Bahrain Hopes to Cut Vehicle Data Storage Costs Using Blockchain

Bahrain's General Directorate of Traffic has a plan to develop a blockchain-based vehicle registry system.

May 13, 2018 at 3:40 p.m. UTC
Updated Sep 13, 2021 at 7:56 a.m. UTC

The Kingdom of Bahrain is eyeing the adoption blockchain technology in bid to cut the cost of maintaining the country's vehicle registration data.

Bahrain's General Directorate of Traffic (GDT) announced on Thursday a new plan to develop a blockchain-based vehicle registration system in the country and is now looking for a technical partner to focus on the system's design and implementation.

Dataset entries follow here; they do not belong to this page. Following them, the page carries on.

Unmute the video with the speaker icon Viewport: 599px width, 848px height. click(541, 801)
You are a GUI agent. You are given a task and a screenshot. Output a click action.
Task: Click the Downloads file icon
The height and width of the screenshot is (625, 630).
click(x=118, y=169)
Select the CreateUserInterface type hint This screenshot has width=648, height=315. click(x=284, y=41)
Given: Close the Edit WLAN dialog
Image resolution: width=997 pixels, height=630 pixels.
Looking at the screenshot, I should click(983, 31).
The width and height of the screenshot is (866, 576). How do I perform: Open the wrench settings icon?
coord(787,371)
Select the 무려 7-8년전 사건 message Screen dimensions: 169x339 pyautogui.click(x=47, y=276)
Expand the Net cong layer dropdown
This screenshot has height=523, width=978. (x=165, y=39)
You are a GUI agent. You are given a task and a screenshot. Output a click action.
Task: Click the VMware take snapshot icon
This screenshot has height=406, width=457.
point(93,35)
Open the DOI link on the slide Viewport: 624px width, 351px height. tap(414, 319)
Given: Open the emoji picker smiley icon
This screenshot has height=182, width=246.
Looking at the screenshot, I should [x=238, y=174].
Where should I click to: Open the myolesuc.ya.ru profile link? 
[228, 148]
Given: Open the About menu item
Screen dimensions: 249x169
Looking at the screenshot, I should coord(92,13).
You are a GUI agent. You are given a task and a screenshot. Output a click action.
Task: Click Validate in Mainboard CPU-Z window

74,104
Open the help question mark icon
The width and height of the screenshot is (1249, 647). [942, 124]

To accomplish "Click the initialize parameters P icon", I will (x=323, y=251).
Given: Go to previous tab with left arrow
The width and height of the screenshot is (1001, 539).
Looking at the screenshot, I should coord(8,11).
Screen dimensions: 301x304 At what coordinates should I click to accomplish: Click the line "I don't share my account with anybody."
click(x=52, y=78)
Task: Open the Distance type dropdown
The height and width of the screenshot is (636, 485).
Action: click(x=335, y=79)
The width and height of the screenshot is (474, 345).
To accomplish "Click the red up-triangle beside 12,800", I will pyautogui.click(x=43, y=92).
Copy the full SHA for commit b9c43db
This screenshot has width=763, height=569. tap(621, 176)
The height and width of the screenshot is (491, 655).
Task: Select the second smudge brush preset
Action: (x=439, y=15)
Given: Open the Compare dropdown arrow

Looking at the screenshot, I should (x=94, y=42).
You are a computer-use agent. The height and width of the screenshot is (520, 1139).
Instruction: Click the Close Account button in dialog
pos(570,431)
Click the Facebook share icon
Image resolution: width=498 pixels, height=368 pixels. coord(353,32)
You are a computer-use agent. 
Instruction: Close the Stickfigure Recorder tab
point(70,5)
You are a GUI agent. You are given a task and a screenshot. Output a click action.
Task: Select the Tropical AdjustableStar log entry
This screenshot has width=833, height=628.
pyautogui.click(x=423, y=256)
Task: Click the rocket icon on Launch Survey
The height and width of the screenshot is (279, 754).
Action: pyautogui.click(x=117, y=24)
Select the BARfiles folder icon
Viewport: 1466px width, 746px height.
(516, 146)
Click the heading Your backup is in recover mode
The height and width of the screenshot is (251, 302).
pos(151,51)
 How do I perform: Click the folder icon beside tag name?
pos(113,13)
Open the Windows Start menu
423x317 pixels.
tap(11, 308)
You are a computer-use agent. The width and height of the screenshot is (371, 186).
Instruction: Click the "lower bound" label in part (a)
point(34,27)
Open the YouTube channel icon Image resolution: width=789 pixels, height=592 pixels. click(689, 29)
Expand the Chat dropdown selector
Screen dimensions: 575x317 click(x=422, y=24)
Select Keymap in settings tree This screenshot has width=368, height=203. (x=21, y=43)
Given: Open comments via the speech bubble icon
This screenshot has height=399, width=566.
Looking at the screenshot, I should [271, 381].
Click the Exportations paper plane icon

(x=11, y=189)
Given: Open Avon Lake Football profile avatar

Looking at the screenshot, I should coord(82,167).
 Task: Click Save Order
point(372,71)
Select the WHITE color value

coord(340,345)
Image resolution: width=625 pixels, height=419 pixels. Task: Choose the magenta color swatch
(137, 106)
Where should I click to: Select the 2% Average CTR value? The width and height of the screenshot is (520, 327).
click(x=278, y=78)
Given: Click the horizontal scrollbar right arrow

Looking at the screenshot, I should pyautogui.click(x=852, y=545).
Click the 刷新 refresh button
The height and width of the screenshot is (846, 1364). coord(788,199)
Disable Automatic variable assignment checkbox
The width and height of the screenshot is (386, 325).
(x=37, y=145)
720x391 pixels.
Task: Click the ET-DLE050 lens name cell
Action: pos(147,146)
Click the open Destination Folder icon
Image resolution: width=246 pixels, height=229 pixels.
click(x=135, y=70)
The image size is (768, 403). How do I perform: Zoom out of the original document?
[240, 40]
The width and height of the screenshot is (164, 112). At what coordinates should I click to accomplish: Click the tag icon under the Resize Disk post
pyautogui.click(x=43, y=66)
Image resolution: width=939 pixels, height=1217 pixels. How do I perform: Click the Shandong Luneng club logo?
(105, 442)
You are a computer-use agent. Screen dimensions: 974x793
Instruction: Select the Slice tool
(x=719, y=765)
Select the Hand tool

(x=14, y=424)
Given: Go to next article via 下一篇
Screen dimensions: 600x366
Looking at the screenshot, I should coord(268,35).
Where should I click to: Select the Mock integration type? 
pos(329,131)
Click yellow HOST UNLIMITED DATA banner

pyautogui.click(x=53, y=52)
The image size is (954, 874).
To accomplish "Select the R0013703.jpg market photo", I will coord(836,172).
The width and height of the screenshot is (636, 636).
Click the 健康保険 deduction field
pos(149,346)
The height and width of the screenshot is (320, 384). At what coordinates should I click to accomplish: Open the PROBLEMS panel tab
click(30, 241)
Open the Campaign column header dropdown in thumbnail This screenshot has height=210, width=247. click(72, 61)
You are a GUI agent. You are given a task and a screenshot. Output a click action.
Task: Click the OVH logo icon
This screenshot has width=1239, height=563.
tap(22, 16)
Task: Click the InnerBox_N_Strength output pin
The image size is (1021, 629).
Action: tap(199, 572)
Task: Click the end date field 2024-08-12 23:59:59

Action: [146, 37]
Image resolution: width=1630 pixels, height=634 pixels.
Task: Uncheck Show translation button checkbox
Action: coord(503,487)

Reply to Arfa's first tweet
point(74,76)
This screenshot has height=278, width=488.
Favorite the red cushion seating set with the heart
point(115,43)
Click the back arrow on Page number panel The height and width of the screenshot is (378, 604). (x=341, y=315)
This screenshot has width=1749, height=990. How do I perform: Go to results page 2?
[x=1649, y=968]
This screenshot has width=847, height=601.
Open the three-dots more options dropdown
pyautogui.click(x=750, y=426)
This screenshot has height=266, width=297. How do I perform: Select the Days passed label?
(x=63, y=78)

Shaikh Abdulrahman bin Abdulwahab Al Khalifa, director general of the GDT, said in a statement:

"This registry will be a vital advancement in reducing the overall cost of maintaining critical vehicle information, offer greater efficiency in terms of supply chain management, and ensure a high level of transparency for all stakeholders in the vehicle registration ecosystem."

Announced during the Gateway Gulf Forum backed by the country's crown prince, the GDT's plan comes as part of a wider push by the Bahrain government to deliver advanced technologies through partnerships with the private sector.

Indeed, the Middle East country has already seen major financial institutions pursuing potential blockchain initiatives. As reported by CoinDesk in August 2017, the Bahrain-based Arab Banking Corporation has joined the R3 distributed ledger consortium in a bid to provide additional services to customers.

Earlier last year, the Bahrain government had also started a dialogue with the Monetary Authority of Singapore,  the country's de facto central bank, seeking advice it sought to deploy a national blockchain pilot, according to a local news report.

"The ability for blockchain to be adopted at the country level is a huge opportunity for Bahrain to move into the spotlight as a pioneer in this space," CEO of Bahrain Economic Development Board, Khalid Al Rumaihi, said at the time.